A transferência para o Hospital Pediátrico de Coimbra

A Carminho tinha sido ventilada novamente, pela equipa de Coimbra, e estava pronta. O destino era a unidade de cuidados intensivos do Hospital Pediátrico de Coimbra. 

Saímos da neonatologia (médico, enfermeira, condutor da ambulância, eu e o meu marido), entramos no elevador e descemos até ao piso 0. A porta principal do hospital já estava fechada e tínhamos que sair pela urgência. Olhei para a incubadora. Estava ali a minha filha, tão pequenina, apenas com uma fralda, sem nada a cobrir a incubadora. Não que isto fosse o mais importante naquele momento mas à medida que nos aproximávamos da porta da urgência pensava na minha filha a atravessar o corredor da urgência apinhado de gente com os olhares curiosos postos nela. Tinha bem presente na memória os olhares das pessoas no dia anterior quando entramos na urgência, não eram olhares de maldade mas de curiosidade, e confesso que me incomodava um pouco. Chegamos à porta e mal se abriu a enfermeira, quase como se me tivesse lido os pensamentos, olhou para o corredor e depois para a incubadora, tirou o casaco e cobriu-a. Estava uma noite gelada. Confesso que naquele momento fiquei de lágrimas nos olhos. Que orgulho senti nesta classe profissional, em profissionais assim que tanto a dignificam. Atravessamos o corredor e quando atravessamos a porta de saída vi uma antiga colega de curso a correr na minha direcção e dar-me um abraço apertado que naquele momento era tudo o que eu precisava. Puseram a incubadora dentro da ambulância, despedi-me do meu marido e entrei para o banco da frente. Só pedia para que nada acontecesse até chegarmos ao hospital, que ela se aguentasse. Lá os recursos eram outros. 

O médico sentou-se mesmo atrás de mim e foi falando comigo. Explicou-me que dado o esforço respiratório a que esteve sujeita os pulmões dela tinham colapsado (atelectasia pulmonar) e daí a necessidade do ventilador. Disse o que eu já sabia, que a situação era grave.

Antes de chegarmos ao Porto a Carminho teve um acesso de tosse e tivemos que parar para lhe aspirarem secreções. O episódio repetiu-se mais duas vezes até chegarmos a Coimbra e confesso que a calma da equipa me deixou serena e não alarmei.

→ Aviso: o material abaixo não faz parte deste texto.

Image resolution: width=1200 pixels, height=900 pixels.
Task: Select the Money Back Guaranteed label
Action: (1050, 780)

Chegamos a Coimbra por volta das 23h. Estava um frio de morrer ou não estivéssemos em dezembro. Tiraram a incubadora e mais uma vez a enfermeira tirou o casaco para cobrir a incubadora porque íamos entrar novamente pela urgência. Percorremos corredores e mais corredores, lembro-me de ter pensado que aquele hospital parecia um labirinto e ainda hoje penso o mesmo, e chegamos à unidade de cuidados intensivos. Pediram-me que aguardasse na sala de espera enquanto iam monitorizar a Carminho. Demoraram cerca de 1h até me chamarem. 

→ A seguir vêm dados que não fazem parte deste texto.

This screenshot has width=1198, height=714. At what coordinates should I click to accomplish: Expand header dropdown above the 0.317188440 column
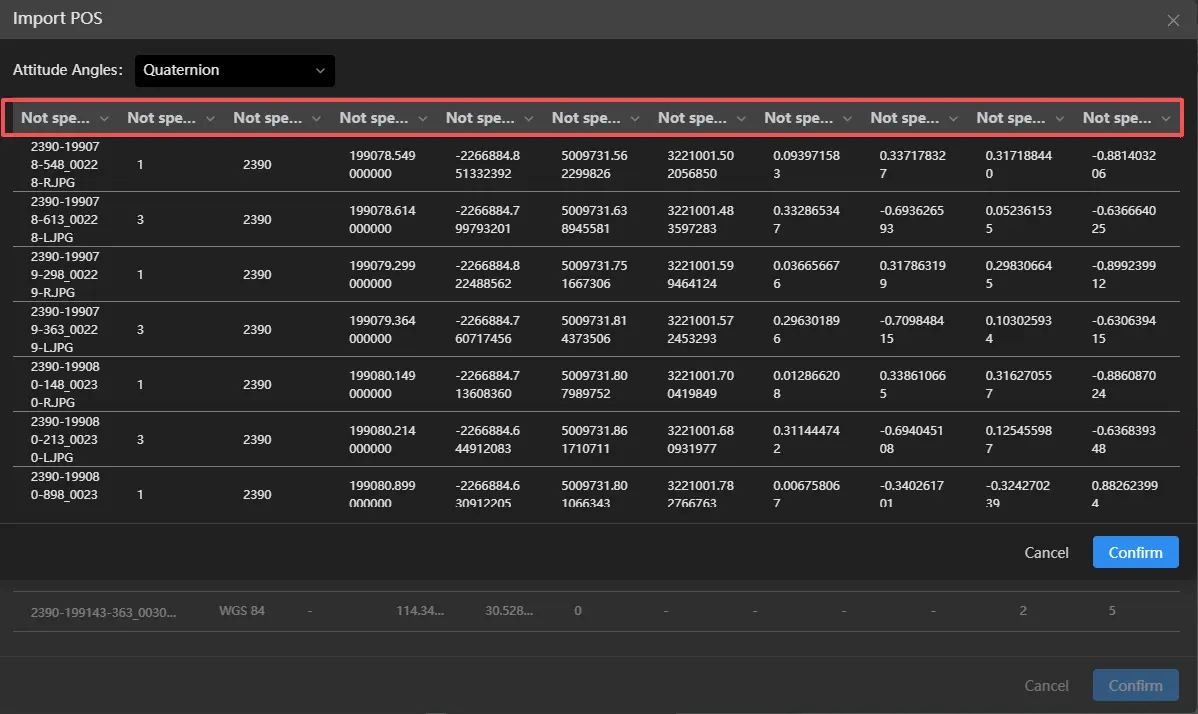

Os procedimentos eram os mesmos da neonatologia. Bata, lavagem e desinfeção das mãos e desta vez incluía também máscara e luvas. A Carminho estava no isolamento e eu tinha que me equipar com tudo para não prejudicar ainda mais o seu estado de saúde. Percorri o corredor acompanhada por uma enfermeira e quando entramos na unidade a Carminho estava sozinha numa sala enorme, toda vidrada, mesmo em frente ao balcão onde estão os médicos e enfermeiros. Entrei numa porta onde tinha um lavatório e um carrinho com batas descartáveis, máscaras e luvas. Tinha que me equipar e sempre que saía ia tudo para o lixo. Aí tinha uma porta directa para a sala da Carminho. Entrei e o impacto foi grande. Perdi a conta ao número de bombas de perfusão, monitores, sensores. Tudo em número muito maior do que quando esteve na neonatologia. Estava inchadissima. Parecia ter mais cinco quilos do que tinha na realidade. 

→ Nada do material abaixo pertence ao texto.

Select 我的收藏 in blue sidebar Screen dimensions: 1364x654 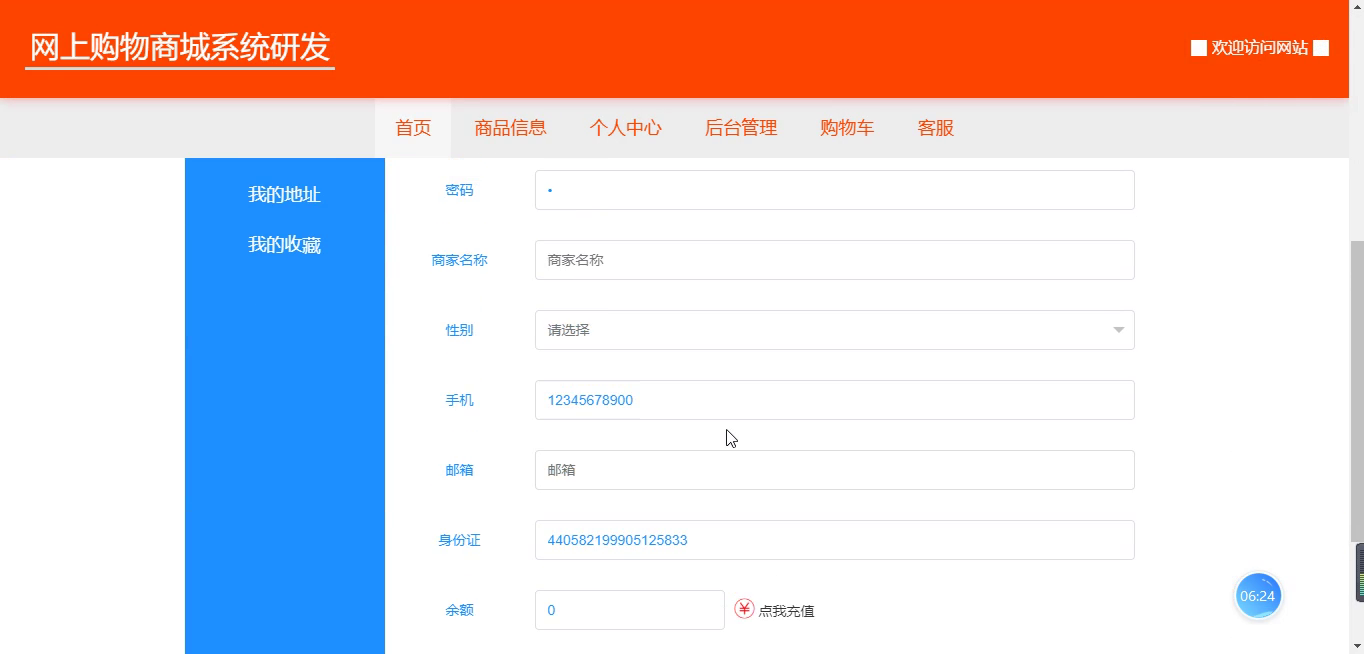pyautogui.click(x=284, y=245)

Fiquei ali com ela cerca de 1h a fazer-lhe mimos e a dizer-lhe o quanto era importante que não desistisse. Passado esse tempo a enfermeira voltou e pediu-me que fosse descansar. Tinham quartos para os pais no piso superior. Perguntei-lhe senão podia ficar ali no cadeirão mas ela convenceu-me a ir descansar dizendo-me que não ia ficar lá a fazer nada. Despedi-me e fui acompanhada por uma auxiliar. Já deviam ser aproximadamente 2h. Os corredores eram escuros e desertos e pensei que era um bocado assustador andar ali. Fui para o quarto e descansei o que pude. Tinha receio que acontecesse alguma coisa e ninguém me avisasse e tinha ainda mais receio de entrar no dia seguinte nos intensivos, não sabia o que podia encontrar.